Since 1863 the entire US money supply would be created out of debt to bankers buying US government bonds and issuing money in the form of national bank notes. Even though some of the greenbacks continued to be in circulation up until 1994, their numbers were never increased but in fact continuously decreased. In spite of this, having the greenbacks in circulation in America created great wealth.

"In numerous years following the war, the Federal Government ran a heavy surplus. It could not [however] pay off its debt, or retire its securities, because to do so meant there would be no bonds to back the national bank notes. To pay off the debt was to destroy the money supply."- John Kenneth Galbraith

The American economy has been based on government debt since 1864 and it is locked into this system. Talk of paying off the debt without first reforming our banking system is a complete impossibility. That same year Lincoln had a pleasant surprise. Turns out the Tsar of Russia, Alexander II, was well aware of the money changers scam. The Tsar was refusing to allow them to set up a central bank in Russia. If Lincoln could limit the power of the money changers and win the war, the bankers would not be able to split America and hand it back to Britain and France. The Tsar declared that if France or Britain gave help to the South, Russia would consider this an act of war. Britain and France would instead wait in vain to have the wealth of the colonies returned to them, and while they waited Lincoln won the Civil War. With an election coming up the next year, Lincoln himself would wait for renewed public support before reversing the National Bank Act he had been pressured into approving during the war to continue it's funding. Lincoln's opposition to the central banks financial control is well documented. He would certainly have killed off the national banks monopoly had he not been killed himself only 41 days after being re-elected.

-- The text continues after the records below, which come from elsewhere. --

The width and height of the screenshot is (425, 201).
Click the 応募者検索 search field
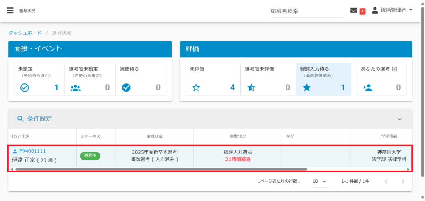coord(306,11)
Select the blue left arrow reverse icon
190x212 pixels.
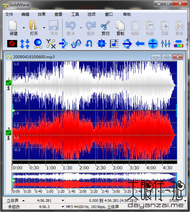pyautogui.click(x=140, y=44)
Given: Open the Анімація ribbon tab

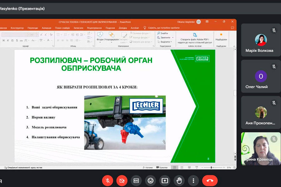Looking at the screenshot, I should point(47,28).
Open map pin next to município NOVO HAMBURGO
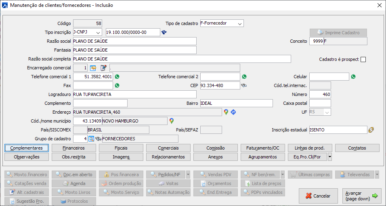This screenshot has width=386, height=206. click(172, 121)
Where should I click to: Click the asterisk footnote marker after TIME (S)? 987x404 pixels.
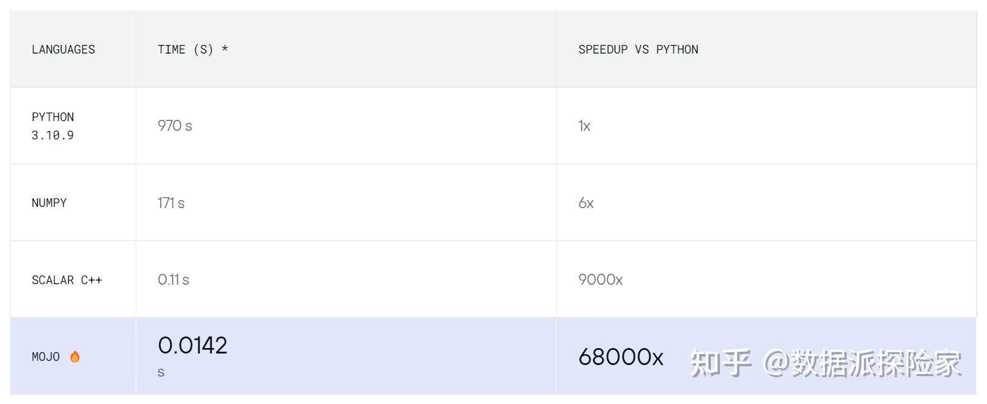(x=225, y=49)
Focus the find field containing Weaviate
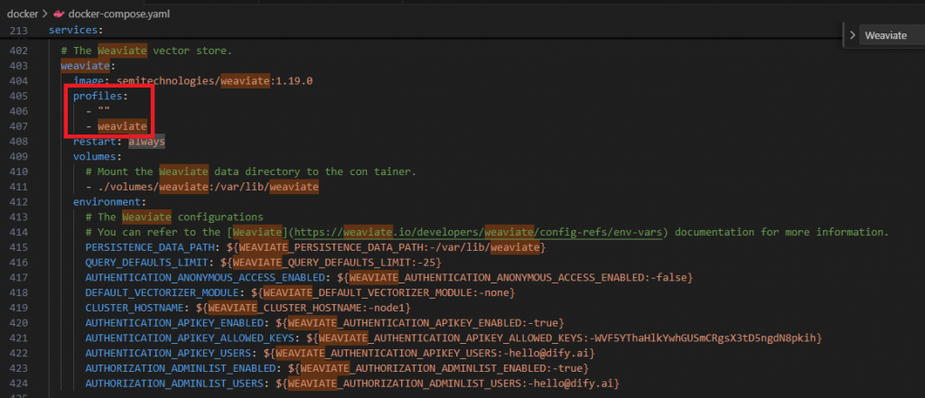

"Right after the Civil War there was considerable talk about reviving Lincoln's brief experiment with the Constitutional monetary system. Had not the European money-trust intervened, it would have no doubt become an established institution." - W. Cleon Skousen.

Even after his death, the idea that America might print its own debt free money set off warning bells throughout the entire European banking community. On April 12th 1866, the American congress passed the Contraction Act, requiring the treasury to call in and retire some of Lincoln's greenbacks. With only the money changers standing to gain from this, it's not hard to work out the source of this action.

Sunday, January 6, 2008

The History of Money Part Three: Rothschilds vs America

THE ROTHSCHILDS (1743) A goldsmith named Amshall Moses Bower opened a counting house in Frankfurt Germany in 1743. He placed a Roman eagle on a red shield over the door prompting people to call his shop the Red Shield Firm pronounced in German as "Rothschild". His son later changed his name to Rothschild when he inherited the business. Loaning money to individuals was all well and good but he soon found it much more profitable loaning money to governments and Kings. It always involved much bigger amounts, always secured from public taxes. Once he got the hang of things he set his sights much higher by teaching his five sons in the art of money creation, before sending them out to the major financial centers of the world to create and dominate the central banking systems.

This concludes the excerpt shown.